At the same time, the banking industry continues to explore AI in a number of technology-intensive areas, including fraud monitoring, customer service, and loan underwriting. In response, the Federal Reserve and its sister financial regulators have engaged with supervised financial institutions to gather information on the risk management of AI applications in financial services, including the potential for lack of transparency in business models. ‘AI, the use of data in AI applications, cybersecurity risks, and fair lending considerations. Over the next several months, the Federal Reserve intends to use this information to determine whether further clarity regarding supervisors’ expectations regarding the use of technology is warranted.

The monitoring environment

Since the Federal Reserve’s supervisory approach and priorities differ depending on the size of a supervised bank, the report distinguishes between large financial institutions, on the one hand, and regional and community banks, on the one hand. somewhere else. Typically, community banking organizations (CBOs) have total assets of less than $ 10 billion, while regional banking organizations (RBOs) have total assets of between $ 10 billion and $ 100 billion, and large financial institutions have total assets of $ 100 billion or more. With this framework in mind, the Federal Reserve highlighted the following for the 2021 supervisory environment with respect to CBOs and RBOs:

  • Although CBOs and RBOs have stable operational and credit conditions, they still face uncertainties about the future performance of loans to industries and businesses most affected by the pandemic.

  • The number of CBOs and RBOs reporting losses has declined over the past twelve months and, at the same time, CBOs and RBOs are reporting generally stable or increasing levels of liquidity and less reliance on non-funding. essential.
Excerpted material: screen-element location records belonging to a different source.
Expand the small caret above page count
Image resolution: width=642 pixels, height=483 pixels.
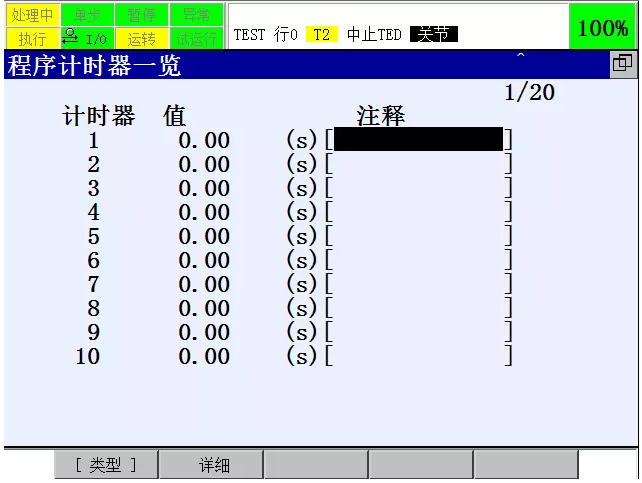(x=521, y=55)
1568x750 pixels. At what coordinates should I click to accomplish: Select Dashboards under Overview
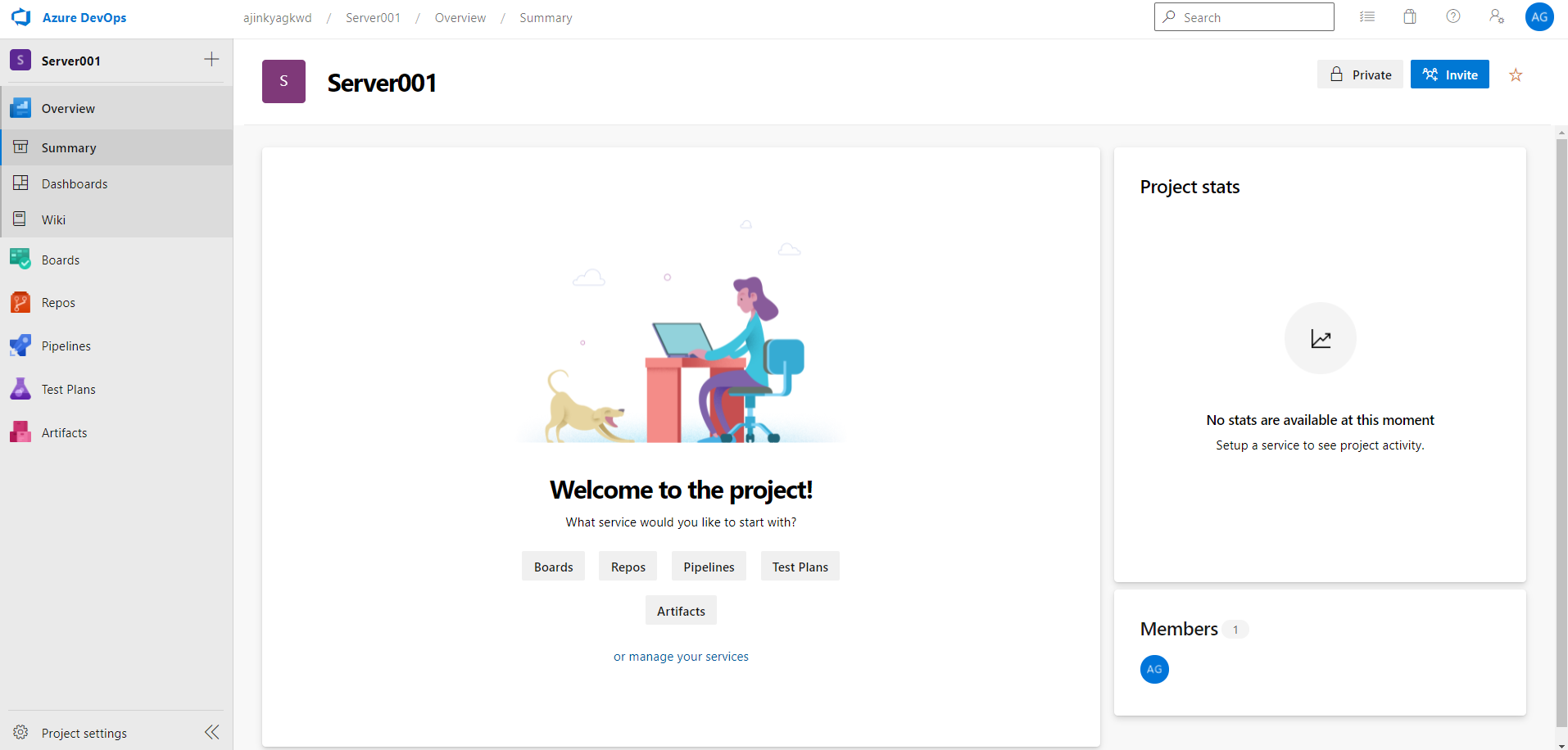pyautogui.click(x=75, y=184)
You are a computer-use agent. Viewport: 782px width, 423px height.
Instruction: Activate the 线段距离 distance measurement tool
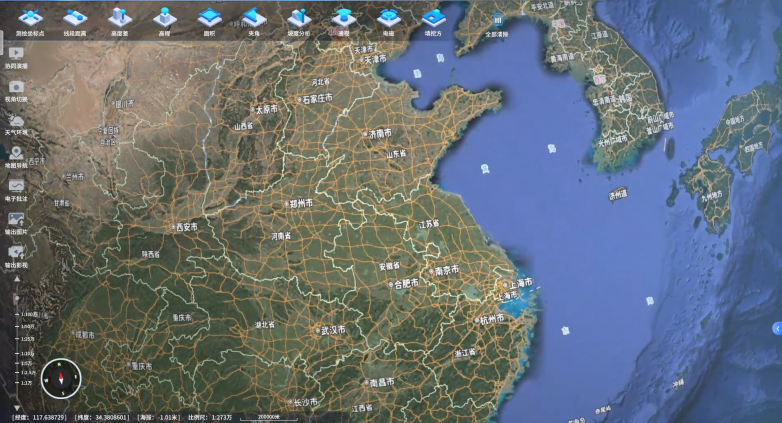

  • The importance of sound risk management of third-party risk exposure is expected to increase as CBOs and RBOs increasingly rely on third-party technology service providers to serve clients in an increasingly digital environment. more distant.

  • Since many CBOs and RBOs forecast flat or minimal lending growth in 2021 (with obvious credit risks among borrowers affected by the pandemic, such as commercial real estate), banks should expect that the Federal Reserve is closely monitoring lending concentrations.

In addition, the Federal Reserve sets out the following categories of supervisory priorities for CBOs and RBOs over the next twelve months:

  • Globally: (1) capital and liquidity resilience and (2) risk identification and management practices.

  • Credit risk: (1) loan modifications; (2) high-risk loan portfolios (commercial real estate loan portfolios and loans to borrowers in areas sensitive to COVID-19); (3) underwriting practices and asset growth; and (4) reserve practices and levels.

  • Capital city: (1) planning, projections, needs and vulnerabilities; (2) capital shares; and (3) evaluation of earnings.

  • Operational risk: (1) business and operational continuity and (2) information technology and cybersecurity.

The COVID-19 pandemic has changed many aspects of the way banks, businesses and consumers work and use financial products and services. The economic recovery is not over, but conditions are improving – mainly because the pandemic has asserted the values ​​and priorities that underpin the US banking system. As the Spring 2021 report makes clear, the Federal Reserve will continue to support and closely monitor risk exposures, credit performance and transactions as the banking industry passes through this unique and demanding period.